President Trump is set to nominate Federal Reserve Governor Jerome Powell on Thursday to lead the world’s most influential central bank, according to two senior administration officials.
A Fed governor since 2012 and former Treasury official under the George H.W. Bush administration, Powell will replace current Fed Chair Janet Yellen. Yellen was nominated in 2013 by President Obama. Her term as the central bank’s first female leader expires in February.
Should Trump nominate Powell, it will be the first time in four decades that a new president hasn’t asked the current Fed chair to stay on for a second term.
Powell was among five candidates considered for the job. Also on the president’s short list: former Fed governor Kevin Warsh, Stanford University economist John Taylor, the president’s top economic adviser, Gary Cohn and Yellen.
The position of Fed chair requires Senate confirmation. Republicans currently hold the majority and would be able to confirm Powell without any Democratic support, if necessary.
At 64, Powell has been Yellen’s ally on monetary policy, while also calling for easing some of the regulations on banks put in place after the 2008 financial crisis.
Unlike almost all of his predecessors in the position, Powell is not an economist by training. Instead, he was a lawyer and former partner at private-equity firm, Carlyle Group.
Two immediate challenges face Powell once he is confirmed in the role: How quickly to raise interest rates and how to continue to safely unwind the Fed’s hefty balance sheet.
It’s the job of central bankers to shift policy levers, nudging interest rates higher or lower, to boost jobs and keep prices, or inflation, at the optimal level.
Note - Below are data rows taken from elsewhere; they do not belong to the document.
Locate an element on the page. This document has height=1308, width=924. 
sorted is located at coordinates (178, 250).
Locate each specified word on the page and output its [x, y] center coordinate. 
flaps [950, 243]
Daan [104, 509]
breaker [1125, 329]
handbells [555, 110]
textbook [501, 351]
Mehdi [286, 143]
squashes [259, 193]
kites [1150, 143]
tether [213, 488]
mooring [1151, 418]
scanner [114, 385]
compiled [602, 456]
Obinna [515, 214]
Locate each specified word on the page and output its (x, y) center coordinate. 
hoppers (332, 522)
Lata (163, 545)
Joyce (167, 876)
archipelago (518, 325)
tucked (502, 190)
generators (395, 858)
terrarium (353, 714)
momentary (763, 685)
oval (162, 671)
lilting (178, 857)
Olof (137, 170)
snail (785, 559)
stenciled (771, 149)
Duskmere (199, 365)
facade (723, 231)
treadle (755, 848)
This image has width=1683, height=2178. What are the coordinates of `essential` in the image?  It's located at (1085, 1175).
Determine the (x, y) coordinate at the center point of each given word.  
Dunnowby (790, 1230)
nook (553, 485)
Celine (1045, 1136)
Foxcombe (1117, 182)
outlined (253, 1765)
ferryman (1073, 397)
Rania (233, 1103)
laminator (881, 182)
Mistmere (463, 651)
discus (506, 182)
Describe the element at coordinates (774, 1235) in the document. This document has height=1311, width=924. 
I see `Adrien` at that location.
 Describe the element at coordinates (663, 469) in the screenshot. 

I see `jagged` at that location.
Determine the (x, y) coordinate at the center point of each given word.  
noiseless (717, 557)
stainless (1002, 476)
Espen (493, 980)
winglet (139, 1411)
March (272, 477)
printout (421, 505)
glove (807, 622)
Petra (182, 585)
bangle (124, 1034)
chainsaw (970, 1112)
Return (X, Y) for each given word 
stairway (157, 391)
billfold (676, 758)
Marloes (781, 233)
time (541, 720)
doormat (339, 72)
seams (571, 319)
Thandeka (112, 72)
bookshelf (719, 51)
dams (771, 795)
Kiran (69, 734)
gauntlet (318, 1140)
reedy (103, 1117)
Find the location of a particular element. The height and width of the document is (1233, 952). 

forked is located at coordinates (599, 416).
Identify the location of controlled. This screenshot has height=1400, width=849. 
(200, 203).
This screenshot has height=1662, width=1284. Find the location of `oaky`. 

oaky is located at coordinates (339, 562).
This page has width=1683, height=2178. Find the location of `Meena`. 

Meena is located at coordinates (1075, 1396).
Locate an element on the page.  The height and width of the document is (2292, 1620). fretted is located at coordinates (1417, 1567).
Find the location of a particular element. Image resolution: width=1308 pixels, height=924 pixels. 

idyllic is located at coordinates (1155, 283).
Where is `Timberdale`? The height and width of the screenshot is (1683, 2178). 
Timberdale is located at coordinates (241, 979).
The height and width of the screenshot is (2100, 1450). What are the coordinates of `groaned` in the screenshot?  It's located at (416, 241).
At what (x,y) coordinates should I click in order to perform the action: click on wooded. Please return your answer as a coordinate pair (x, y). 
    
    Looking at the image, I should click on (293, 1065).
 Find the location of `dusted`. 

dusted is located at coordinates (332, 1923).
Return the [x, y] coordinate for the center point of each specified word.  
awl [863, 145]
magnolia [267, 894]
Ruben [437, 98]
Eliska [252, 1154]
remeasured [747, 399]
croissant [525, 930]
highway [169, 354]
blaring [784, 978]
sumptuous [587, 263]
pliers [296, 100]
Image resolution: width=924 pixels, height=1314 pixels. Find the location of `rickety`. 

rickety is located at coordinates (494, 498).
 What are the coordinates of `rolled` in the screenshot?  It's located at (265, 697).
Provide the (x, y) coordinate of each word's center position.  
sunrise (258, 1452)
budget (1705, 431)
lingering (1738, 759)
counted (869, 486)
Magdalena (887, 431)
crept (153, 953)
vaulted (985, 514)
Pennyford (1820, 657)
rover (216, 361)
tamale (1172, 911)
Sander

What’s made their job trickier is that inflation is signaling the Fed should not increase rates. But economic growth and a low unemployment rate of 4.2% are saying it should.
Powell has been supportive of Yellen’s plan to gradually raise interest rates, if there are continued signs of improvement in the economy.
“The economy is as close to our assigned goals as it has been for many years,” said Powell in a June speech at the Economic Club of New York. “Risks to the forecast now seem more balanced than they have been for a some time.”
Powell will also have to oversee how the central bank continues to shed some of the $4.5 trillion in investments it made in order to prop up the economy after the financial crisis. The Fed began the process of unwinding almost a decade’s worth of stimulus investments in September.
For years, the central bank piled up purchases of Treasury and mortgage-backed securities, a strategy intended to stimulate the economy by reducing borrowing costs for everyone. At the time, it also reduced its benchmark interest rate to zero, and only began raising it in December 2015, seven years after the crisis.
Powell voted in favor of winding down the Fed’s balance sheet. And like Yellen, he’s left the door open for a new round of asset purchases in the event of another crisis.
In April, the Fed tapped Powell to serve as the new point man overseeing how Wall Street banks are regulated after Daniel Tarullo, the central bank’s regulatory czar stepped down. Tarullo held the position for the past eight years.
In this role, the Fed governor has sided with the Trump administration on easing some of the regulatory burdens on banks. He’s specifically suggested relaxing the so-called Volcker Rule, which bars banks from taking risky bets with taxpayer money.